*Your objective:*
Whenever a line below includes the word "Caribbean", copy that line.
[[ Supplied material, beginning ]]
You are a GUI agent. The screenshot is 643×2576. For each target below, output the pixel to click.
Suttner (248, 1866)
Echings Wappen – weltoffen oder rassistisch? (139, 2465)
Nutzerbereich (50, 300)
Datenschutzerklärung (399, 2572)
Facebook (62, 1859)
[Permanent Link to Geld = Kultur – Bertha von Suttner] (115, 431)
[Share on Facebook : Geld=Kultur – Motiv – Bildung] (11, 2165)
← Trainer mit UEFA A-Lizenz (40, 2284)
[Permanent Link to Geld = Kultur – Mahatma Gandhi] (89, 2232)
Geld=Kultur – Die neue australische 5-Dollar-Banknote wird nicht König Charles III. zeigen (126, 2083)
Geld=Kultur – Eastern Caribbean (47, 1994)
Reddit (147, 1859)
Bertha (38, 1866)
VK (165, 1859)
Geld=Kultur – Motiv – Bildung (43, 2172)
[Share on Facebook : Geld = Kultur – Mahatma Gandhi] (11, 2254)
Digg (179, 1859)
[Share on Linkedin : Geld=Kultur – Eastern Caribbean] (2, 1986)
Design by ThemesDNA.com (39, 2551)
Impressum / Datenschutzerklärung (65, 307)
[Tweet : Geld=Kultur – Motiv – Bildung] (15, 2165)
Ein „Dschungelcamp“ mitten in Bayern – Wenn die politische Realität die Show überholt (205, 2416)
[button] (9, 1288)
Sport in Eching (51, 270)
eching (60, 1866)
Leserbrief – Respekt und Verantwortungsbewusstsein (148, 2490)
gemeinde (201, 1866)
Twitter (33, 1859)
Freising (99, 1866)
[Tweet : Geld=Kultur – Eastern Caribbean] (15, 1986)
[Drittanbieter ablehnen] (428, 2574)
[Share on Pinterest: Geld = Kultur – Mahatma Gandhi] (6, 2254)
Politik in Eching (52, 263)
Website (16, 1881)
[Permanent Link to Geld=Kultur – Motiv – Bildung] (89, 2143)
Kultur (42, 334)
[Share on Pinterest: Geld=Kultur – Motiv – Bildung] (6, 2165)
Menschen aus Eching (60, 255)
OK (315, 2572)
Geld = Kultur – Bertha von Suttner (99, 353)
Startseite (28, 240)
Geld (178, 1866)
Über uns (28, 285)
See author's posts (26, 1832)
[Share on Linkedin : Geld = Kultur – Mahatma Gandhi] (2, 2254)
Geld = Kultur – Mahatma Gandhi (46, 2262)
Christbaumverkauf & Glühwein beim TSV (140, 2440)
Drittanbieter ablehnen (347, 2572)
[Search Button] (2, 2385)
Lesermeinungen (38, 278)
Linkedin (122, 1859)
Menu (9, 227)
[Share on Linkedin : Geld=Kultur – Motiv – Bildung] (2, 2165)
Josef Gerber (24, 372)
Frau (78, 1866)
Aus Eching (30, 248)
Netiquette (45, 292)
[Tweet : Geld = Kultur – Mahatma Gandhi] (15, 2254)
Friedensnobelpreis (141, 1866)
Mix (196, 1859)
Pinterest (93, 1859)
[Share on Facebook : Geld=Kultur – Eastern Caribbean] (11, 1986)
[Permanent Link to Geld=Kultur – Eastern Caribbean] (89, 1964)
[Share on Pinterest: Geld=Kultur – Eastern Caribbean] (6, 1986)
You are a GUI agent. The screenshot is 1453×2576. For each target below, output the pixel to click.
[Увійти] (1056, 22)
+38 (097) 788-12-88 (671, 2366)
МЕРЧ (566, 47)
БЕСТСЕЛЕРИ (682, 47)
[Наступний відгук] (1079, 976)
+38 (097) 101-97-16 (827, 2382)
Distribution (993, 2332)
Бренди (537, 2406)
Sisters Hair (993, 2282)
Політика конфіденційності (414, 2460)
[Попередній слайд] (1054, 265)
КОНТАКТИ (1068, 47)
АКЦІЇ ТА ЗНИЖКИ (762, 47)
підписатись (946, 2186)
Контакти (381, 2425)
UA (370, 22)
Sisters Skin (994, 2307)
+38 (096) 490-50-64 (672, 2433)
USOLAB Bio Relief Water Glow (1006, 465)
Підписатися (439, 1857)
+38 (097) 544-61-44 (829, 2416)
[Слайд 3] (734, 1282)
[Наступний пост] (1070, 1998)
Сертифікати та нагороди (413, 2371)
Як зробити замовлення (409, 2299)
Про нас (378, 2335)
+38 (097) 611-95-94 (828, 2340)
[[ Supplied material, end ]]
*Solution to this exercise:*
Geld=Kultur – Eastern Caribbean (47, 1994)
[Share on Linkedin : Geld=Kultur – Eastern Caribbean] (2, 1986)
[Tweet : Geld=Kultur – Eastern Caribbean] (15, 1986)
[Share on Facebook : Geld=Kultur – Eastern Caribbean] (11, 1986)
[Permanent Link to Geld=Kultur – Eastern Caribbean] (89, 1964)
[Share on Pinterest: Geld=Kultur – Eastern Caribbean] (6, 1986)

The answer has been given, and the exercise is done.